--- Data shown ---

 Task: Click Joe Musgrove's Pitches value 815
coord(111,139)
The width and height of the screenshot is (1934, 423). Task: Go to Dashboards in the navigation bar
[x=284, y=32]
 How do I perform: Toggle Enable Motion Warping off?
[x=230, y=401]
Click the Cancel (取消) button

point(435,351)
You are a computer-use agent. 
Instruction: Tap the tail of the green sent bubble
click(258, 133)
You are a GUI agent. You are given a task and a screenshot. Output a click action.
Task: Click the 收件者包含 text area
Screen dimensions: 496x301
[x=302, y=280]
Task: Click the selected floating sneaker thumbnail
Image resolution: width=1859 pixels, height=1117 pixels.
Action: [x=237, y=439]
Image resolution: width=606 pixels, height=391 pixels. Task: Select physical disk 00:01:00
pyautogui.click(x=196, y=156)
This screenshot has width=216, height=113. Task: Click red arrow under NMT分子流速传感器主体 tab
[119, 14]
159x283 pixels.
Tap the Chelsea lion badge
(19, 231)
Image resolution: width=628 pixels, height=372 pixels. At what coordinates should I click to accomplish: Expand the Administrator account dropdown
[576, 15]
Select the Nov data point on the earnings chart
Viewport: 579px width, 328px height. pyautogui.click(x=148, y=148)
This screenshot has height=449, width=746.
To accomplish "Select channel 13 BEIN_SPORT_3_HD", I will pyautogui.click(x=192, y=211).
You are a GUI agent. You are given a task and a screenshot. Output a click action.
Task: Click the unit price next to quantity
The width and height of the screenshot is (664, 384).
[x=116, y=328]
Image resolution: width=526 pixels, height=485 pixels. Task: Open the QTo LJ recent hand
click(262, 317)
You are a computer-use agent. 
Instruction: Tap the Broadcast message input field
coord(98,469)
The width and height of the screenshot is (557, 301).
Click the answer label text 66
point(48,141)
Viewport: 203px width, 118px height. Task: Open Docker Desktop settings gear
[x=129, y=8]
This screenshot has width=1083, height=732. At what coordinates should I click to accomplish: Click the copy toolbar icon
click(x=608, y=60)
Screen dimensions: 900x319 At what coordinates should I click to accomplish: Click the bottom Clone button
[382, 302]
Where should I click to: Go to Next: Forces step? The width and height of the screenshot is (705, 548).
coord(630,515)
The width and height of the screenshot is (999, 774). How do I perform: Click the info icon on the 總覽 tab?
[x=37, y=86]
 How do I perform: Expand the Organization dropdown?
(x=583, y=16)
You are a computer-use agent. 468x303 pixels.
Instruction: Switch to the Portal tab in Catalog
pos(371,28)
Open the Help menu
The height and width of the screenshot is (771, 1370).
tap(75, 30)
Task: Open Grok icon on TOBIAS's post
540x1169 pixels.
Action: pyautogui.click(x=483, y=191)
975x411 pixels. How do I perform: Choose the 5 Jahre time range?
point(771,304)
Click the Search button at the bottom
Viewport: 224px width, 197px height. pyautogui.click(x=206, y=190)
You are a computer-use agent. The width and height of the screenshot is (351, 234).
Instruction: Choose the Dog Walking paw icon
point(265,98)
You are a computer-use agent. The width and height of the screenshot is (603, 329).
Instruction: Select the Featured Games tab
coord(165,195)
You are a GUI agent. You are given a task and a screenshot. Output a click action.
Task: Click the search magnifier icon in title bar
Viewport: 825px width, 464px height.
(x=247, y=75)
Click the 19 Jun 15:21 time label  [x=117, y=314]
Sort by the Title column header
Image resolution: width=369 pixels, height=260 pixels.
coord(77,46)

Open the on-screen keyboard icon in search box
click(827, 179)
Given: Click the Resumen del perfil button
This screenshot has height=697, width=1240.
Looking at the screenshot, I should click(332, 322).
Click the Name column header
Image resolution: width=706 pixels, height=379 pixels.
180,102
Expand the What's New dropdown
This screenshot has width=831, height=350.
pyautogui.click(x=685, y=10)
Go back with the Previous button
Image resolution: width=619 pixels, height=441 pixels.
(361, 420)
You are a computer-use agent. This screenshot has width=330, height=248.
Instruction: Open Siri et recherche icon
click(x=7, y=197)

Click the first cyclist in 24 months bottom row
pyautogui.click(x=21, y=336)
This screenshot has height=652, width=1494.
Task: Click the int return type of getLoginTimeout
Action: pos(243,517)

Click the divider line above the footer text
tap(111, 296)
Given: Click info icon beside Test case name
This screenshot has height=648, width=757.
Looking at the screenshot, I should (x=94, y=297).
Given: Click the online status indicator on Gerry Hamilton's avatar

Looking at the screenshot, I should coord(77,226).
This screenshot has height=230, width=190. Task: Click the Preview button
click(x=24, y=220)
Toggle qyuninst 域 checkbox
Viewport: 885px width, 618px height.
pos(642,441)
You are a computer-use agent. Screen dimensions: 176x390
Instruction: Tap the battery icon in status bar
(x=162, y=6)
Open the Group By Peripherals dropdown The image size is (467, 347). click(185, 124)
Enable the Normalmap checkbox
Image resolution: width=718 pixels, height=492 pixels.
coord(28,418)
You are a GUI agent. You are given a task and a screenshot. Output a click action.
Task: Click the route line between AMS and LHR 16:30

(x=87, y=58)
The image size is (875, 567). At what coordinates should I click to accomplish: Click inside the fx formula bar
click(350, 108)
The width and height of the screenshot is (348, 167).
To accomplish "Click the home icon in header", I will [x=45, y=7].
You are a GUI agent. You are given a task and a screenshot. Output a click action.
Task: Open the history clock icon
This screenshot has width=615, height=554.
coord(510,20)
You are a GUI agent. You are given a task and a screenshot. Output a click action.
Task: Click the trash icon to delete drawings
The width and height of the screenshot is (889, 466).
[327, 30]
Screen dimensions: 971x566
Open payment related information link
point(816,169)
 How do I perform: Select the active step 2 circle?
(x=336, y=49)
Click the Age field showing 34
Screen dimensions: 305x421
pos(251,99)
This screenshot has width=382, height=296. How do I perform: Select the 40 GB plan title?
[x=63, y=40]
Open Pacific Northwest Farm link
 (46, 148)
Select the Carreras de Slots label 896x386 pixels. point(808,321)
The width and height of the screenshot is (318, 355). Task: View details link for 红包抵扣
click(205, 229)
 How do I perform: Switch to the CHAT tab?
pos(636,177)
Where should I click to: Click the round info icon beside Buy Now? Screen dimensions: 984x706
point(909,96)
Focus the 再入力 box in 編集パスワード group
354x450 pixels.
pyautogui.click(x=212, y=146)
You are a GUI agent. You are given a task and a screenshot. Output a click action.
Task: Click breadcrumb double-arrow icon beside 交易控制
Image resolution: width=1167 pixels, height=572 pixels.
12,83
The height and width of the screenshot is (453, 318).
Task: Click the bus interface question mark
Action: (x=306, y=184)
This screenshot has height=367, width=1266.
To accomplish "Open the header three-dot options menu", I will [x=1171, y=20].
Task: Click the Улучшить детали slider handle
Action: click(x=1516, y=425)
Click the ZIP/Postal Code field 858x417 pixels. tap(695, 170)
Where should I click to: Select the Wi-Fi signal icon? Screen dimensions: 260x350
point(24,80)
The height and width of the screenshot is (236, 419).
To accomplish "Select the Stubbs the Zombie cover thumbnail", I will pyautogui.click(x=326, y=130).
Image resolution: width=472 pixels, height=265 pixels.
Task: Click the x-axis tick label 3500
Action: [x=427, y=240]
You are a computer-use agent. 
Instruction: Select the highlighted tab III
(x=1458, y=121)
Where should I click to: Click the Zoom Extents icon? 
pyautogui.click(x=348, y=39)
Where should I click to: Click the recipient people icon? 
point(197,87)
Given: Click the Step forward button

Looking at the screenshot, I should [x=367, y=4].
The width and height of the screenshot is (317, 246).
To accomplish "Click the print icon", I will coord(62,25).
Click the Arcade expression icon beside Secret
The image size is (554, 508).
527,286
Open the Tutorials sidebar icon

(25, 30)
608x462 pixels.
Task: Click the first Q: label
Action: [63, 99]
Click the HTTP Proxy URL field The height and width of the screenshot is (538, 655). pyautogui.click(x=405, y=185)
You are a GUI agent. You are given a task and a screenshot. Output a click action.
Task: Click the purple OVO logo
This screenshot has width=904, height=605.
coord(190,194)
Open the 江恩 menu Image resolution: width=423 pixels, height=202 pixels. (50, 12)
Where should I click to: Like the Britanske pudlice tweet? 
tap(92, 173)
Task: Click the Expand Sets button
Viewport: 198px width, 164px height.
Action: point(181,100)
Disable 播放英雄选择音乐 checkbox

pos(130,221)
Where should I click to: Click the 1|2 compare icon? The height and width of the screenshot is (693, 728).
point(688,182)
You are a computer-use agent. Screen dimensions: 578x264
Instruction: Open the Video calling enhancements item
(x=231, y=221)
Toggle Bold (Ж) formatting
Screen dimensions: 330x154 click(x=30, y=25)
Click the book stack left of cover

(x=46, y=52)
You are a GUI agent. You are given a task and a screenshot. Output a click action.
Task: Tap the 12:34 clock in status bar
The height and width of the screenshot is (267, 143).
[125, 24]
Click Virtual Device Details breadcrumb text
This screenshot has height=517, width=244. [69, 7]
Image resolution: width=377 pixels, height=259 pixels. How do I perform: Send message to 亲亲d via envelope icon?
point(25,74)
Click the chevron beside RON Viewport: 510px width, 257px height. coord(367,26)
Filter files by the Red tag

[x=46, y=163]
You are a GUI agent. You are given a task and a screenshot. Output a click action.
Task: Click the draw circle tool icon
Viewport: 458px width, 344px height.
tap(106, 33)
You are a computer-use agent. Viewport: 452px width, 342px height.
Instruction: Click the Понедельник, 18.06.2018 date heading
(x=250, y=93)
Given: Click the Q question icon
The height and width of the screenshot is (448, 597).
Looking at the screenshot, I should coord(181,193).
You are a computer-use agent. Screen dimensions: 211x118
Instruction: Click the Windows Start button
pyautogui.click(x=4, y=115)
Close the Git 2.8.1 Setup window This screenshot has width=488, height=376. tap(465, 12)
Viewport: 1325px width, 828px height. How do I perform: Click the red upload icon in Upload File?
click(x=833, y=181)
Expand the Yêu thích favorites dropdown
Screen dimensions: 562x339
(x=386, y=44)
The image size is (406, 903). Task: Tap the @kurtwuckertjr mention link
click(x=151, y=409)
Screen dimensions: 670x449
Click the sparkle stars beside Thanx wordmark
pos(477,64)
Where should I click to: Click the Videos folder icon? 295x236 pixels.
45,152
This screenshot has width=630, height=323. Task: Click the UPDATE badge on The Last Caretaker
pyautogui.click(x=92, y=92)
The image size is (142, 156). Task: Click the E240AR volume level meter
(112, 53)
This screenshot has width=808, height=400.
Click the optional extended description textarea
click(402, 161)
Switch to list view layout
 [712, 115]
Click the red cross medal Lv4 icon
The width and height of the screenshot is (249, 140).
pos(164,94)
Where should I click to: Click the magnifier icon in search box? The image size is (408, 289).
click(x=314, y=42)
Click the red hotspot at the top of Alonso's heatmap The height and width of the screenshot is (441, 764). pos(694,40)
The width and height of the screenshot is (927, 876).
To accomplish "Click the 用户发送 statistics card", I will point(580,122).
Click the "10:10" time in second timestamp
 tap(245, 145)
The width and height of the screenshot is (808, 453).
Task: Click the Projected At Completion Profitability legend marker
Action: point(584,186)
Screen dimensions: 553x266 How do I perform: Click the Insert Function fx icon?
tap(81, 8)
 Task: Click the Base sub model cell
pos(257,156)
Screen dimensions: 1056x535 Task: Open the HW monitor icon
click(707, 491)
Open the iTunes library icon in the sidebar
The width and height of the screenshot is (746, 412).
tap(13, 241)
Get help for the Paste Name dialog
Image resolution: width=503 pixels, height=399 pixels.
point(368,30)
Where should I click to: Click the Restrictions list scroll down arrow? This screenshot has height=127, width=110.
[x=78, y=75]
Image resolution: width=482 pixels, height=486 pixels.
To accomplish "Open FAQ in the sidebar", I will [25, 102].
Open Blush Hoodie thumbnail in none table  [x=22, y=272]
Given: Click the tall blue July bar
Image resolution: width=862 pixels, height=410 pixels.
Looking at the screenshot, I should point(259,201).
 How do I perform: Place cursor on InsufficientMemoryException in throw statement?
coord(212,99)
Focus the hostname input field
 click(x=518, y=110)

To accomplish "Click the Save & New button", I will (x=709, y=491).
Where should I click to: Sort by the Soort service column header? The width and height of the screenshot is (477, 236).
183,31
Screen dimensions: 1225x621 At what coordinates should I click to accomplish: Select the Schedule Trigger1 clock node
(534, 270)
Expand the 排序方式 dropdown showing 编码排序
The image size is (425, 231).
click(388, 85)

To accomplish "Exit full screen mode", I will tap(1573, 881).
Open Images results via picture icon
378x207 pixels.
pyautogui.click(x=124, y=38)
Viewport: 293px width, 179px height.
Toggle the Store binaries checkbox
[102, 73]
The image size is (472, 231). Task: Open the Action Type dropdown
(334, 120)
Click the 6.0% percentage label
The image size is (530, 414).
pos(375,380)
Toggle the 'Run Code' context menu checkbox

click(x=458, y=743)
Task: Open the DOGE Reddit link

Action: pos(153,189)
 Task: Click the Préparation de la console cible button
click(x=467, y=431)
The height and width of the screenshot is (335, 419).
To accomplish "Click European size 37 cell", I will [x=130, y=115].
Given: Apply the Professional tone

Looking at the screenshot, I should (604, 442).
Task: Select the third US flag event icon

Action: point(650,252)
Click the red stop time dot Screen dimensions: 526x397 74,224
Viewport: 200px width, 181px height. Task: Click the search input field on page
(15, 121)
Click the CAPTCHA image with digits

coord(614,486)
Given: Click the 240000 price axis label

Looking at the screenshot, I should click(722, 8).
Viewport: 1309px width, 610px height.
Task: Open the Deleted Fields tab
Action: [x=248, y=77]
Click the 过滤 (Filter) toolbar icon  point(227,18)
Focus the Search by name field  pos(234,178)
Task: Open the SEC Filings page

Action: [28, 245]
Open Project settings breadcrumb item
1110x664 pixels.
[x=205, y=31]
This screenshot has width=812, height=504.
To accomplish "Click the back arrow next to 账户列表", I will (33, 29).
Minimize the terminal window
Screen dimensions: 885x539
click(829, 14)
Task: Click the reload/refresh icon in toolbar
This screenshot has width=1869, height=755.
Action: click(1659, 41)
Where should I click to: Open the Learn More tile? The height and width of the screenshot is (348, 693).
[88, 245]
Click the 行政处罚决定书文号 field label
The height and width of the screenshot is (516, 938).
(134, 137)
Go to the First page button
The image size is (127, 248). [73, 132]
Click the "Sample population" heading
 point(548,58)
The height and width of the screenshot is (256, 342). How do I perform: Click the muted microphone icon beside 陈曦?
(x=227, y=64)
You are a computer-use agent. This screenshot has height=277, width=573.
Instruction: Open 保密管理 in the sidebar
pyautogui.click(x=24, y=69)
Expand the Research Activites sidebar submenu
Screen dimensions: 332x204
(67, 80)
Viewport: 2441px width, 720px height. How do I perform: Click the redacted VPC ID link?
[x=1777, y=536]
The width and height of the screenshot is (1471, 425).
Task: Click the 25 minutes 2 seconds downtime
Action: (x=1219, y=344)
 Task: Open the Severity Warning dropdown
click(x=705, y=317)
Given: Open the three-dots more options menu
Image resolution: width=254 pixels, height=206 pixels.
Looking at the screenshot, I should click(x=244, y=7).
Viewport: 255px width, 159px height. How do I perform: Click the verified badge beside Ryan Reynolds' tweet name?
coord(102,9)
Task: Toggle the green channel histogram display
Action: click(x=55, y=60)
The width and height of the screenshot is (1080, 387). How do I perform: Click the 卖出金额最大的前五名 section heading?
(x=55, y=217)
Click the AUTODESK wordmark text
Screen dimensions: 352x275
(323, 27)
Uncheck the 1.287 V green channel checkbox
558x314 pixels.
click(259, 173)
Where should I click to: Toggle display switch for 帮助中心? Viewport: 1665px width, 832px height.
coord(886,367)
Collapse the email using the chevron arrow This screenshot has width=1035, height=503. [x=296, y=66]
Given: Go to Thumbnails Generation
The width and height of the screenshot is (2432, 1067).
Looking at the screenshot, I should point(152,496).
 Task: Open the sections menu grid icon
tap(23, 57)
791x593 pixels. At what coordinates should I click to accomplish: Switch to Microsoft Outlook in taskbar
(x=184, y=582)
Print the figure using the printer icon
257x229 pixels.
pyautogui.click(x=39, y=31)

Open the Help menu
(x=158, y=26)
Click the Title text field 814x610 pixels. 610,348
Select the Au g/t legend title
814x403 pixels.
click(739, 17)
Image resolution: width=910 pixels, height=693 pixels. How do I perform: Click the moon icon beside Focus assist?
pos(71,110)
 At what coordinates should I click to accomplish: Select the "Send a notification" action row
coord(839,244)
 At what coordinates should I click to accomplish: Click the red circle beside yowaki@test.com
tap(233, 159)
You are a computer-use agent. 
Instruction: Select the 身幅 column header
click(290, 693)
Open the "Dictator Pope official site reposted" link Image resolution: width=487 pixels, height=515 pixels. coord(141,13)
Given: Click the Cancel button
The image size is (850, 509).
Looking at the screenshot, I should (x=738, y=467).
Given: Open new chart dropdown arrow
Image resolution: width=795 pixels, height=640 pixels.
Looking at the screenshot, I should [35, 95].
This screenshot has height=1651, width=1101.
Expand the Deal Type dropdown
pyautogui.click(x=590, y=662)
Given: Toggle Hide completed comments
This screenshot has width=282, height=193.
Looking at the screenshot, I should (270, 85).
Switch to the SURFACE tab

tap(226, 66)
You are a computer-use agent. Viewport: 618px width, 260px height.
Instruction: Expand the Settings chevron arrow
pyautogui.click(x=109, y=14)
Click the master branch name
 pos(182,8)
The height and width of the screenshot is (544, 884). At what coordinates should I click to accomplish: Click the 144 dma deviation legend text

---

What to produce: Would you output, from the records above, exactly the run of lines that starts at the line containing "Instruction: Open Siri et recherche icon" and ends at the line containing "Screen dimensions: 971x566", and only that run?

Reply:
Instruction: Open Siri et recherche icon
click(x=7, y=197)

Click the first cyclist in 24 months bottom row
pyautogui.click(x=21, y=336)
This screenshot has height=652, width=1494.
Task: Click the int return type of getLoginTimeout
Action: pos(243,517)

Click the divider line above the footer text
tap(111, 296)
Given: Click info icon beside Test case name
This screenshot has height=648, width=757.
Looking at the screenshot, I should (x=94, y=297).
Given: Click the online status indicator on Gerry Hamilton's avatar

Looking at the screenshot, I should coord(77,226).
This screenshot has height=230, width=190. Task: Click the Preview button
click(x=24, y=220)
Toggle qyuninst 域 checkbox
Viewport: 885px width, 618px height.
pos(642,441)
You are a computer-use agent. Screen dimensions: 176x390
Instruction: Tap the battery icon in status bar
(x=162, y=6)
Open the Group By Peripherals dropdown The image size is (467, 347). click(185, 124)
Enable the Normalmap checkbox
Image resolution: width=718 pixels, height=492 pixels.
coord(28,418)
You are a GUI agent. You are given a task and a screenshot. Output a click action.
Task: Click the route line between AMS and LHR 16:30

(x=87, y=58)
The image size is (875, 567). At what coordinates should I click to accomplish: Click inside the fx formula bar
click(350, 108)
The width and height of the screenshot is (348, 167).
To accomplish "Click the home icon in header", I will [x=45, y=7].
You are a GUI agent. You are given a task and a screenshot. Output a click action.
Task: Open the history clock icon
This screenshot has width=615, height=554.
coord(510,20)
You are a GUI agent. You are given a task and a screenshot. Output a click action.
Task: Click the trash icon to delete drawings
The width and height of the screenshot is (889, 466).
[327, 30]
Screen dimensions: 971x566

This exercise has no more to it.